··· Estratto

Fascismo moderno: autoritarismo soft, identitarismo duro

Meloni non ha bisogno di evocare Mussolini apertamente. I suoi atti parlano chiaro. Ha proposto una riforma istituzionale che rafforza enormemente il potere esecutivo a scapito del Parlamento — esattamente ciò che fece il fascismo storico. Ha lanciato una crociata contro la stampa indipendente, citando a giudizio i giornalisti per diffamazione, e "militarizzato" la tv pubblica. Ha stretto la morsa sulle proteste, limitandone la portata con nuove leggi liberticide (decreto sicurezza). E sul fronte giudiziario, spinge per controllare le procure, scavalcando il principio di separazione dei poteri che invece dice di voler attuare con la separazione delle carriere dei magistrati!

In più, c'è la retorica: "difendere chi siamo", "fermare l'omologazione globale", "ricostruire l'orgoglio nazionale". È l'ABC del nazionalismo reazionario, quello che evoca l'identità come scudo contro il cambiamento sociale, le minoranze, i diritti civili. Questo è fascismo culturale, puro e semplice.


Xenofobia sistemica

La sua ossessione per l'immigrazione è un altro segno distintivo. Ha promesso blocchi navali, ha pagato milioni per esternalizzare i centri di detenzione in Albania — un progetto che i tribunali italiani hanno bocciato come illegale. Ha siglato con la Tunisia un accordo sciagurato, analogo a quello firmato  da Minniti con Tripoli, nei cui lager documenti internazionali hanno accertato torture. Nel frattempo, si vanta di aver ridotto del 64% gli sbarchi, come se il problema fosse il numero e non la dignità umana. L'Italia, sotto Meloni, è diventata un laboratorio di disumanizzazione legalizzata. Questo è fascismo gestionale.

······

Esercizio a> Restituisci senza alcuna modifica le righe dell'elenco dalla riga che contiene "This screenshot has width=1176, height=1028." a quella che contiene "The height and width of the screenshot is (630, 1200).", entrambe comprese.
L'elenco non ha alcun legame con l'estratto.

··· Elenco fornito

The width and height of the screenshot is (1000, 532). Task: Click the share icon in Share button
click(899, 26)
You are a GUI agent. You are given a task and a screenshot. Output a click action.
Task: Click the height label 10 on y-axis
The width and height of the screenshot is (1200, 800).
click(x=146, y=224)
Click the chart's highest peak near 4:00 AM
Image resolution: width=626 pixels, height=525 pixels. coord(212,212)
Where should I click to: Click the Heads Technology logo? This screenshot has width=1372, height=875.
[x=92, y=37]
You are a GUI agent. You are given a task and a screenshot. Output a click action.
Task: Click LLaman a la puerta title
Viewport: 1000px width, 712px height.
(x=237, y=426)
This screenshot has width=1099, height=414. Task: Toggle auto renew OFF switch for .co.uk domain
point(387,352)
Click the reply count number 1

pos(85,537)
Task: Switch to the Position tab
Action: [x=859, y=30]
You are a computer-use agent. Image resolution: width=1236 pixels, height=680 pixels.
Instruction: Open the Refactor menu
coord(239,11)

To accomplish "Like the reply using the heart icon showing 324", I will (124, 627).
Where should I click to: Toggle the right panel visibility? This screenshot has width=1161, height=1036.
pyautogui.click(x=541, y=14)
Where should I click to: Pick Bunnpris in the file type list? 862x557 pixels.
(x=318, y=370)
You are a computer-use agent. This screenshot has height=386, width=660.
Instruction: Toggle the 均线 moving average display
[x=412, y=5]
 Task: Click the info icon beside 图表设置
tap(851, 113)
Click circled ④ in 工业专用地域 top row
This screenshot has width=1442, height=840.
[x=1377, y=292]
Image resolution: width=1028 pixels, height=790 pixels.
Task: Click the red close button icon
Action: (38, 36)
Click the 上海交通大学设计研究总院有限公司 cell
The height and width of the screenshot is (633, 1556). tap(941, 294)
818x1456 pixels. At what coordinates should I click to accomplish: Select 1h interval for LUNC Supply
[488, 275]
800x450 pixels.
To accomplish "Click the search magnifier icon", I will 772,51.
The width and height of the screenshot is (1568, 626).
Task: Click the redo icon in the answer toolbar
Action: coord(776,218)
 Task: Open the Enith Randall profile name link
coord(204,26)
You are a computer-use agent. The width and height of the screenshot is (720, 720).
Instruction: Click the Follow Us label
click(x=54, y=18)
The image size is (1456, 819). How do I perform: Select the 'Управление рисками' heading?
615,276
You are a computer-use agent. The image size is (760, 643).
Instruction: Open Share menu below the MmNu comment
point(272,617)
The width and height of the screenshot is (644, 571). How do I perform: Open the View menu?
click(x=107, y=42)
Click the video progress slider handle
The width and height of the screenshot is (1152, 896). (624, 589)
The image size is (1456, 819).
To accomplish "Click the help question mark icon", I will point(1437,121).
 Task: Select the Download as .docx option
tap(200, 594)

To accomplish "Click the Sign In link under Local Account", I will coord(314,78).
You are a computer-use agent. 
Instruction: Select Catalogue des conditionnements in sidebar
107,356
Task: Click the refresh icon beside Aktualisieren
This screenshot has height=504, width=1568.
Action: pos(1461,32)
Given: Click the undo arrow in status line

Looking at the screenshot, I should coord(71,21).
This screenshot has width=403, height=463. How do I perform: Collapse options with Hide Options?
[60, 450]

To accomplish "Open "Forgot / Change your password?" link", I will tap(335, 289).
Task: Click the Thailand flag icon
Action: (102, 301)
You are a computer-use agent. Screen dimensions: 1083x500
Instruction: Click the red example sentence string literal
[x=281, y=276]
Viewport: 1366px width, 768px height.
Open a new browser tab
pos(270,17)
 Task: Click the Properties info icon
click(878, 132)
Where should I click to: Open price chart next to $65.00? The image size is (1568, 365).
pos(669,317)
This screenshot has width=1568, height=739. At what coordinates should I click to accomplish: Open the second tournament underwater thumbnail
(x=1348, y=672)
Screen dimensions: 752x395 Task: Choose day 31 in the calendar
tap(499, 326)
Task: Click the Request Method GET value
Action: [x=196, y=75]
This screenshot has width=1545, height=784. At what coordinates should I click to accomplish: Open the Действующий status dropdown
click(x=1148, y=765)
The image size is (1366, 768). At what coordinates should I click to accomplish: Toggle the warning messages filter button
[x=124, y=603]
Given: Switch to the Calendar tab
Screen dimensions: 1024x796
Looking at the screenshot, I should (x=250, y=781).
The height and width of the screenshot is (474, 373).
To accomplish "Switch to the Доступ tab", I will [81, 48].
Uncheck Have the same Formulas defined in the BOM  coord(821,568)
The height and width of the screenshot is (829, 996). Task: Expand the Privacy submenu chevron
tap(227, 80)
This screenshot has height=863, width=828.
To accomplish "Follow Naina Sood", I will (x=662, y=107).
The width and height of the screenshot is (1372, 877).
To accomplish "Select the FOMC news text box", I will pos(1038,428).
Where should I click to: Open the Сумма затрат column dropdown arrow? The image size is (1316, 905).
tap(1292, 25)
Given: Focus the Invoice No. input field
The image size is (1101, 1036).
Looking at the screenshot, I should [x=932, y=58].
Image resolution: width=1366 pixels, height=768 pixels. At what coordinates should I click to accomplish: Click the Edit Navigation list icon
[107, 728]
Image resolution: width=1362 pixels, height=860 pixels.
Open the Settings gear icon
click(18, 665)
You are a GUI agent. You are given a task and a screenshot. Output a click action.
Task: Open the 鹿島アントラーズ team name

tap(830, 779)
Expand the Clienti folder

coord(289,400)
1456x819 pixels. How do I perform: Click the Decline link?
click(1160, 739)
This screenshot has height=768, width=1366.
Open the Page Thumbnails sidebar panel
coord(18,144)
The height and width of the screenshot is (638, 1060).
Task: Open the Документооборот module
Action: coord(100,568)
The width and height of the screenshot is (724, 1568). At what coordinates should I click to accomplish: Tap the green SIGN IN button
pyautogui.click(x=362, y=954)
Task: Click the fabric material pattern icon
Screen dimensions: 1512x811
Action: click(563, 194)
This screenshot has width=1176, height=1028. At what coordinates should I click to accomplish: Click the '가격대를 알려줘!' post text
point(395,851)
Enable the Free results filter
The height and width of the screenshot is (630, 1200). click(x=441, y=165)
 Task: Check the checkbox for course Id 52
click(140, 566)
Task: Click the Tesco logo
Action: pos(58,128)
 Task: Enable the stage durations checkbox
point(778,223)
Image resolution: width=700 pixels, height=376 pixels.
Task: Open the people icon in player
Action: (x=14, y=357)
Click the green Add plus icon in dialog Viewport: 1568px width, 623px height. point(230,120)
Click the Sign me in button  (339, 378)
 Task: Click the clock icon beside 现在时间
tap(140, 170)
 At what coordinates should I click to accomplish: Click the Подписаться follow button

······

Esercizio b>
Rispondi brevemente a queste domande sull'estratto.
(i) Quale provvedimento è citato tra parentesi come esempio delle nuove leggi che limitano le proteste?
(ii) Con quale Paese Meloni ha siglato un accordo paragonato a quello firmato da Minniti con Tripoli?
(iii) Di quale percentuale Meloni si vanta di aver ridotto gli sbarchi?

Risposta scritta a>
This screenshot has width=1176, height=1028. At what coordinates should I click to accomplish: Click the '가격대를 알려줘!' post text
point(395,851)
Enable the Free results filter
The height and width of the screenshot is (630, 1200). click(x=441, y=165)

Risposta scritta b>
(i) Il decreto sicurezza.
(ii) Con la Tunisia.
(iii) Del 64%.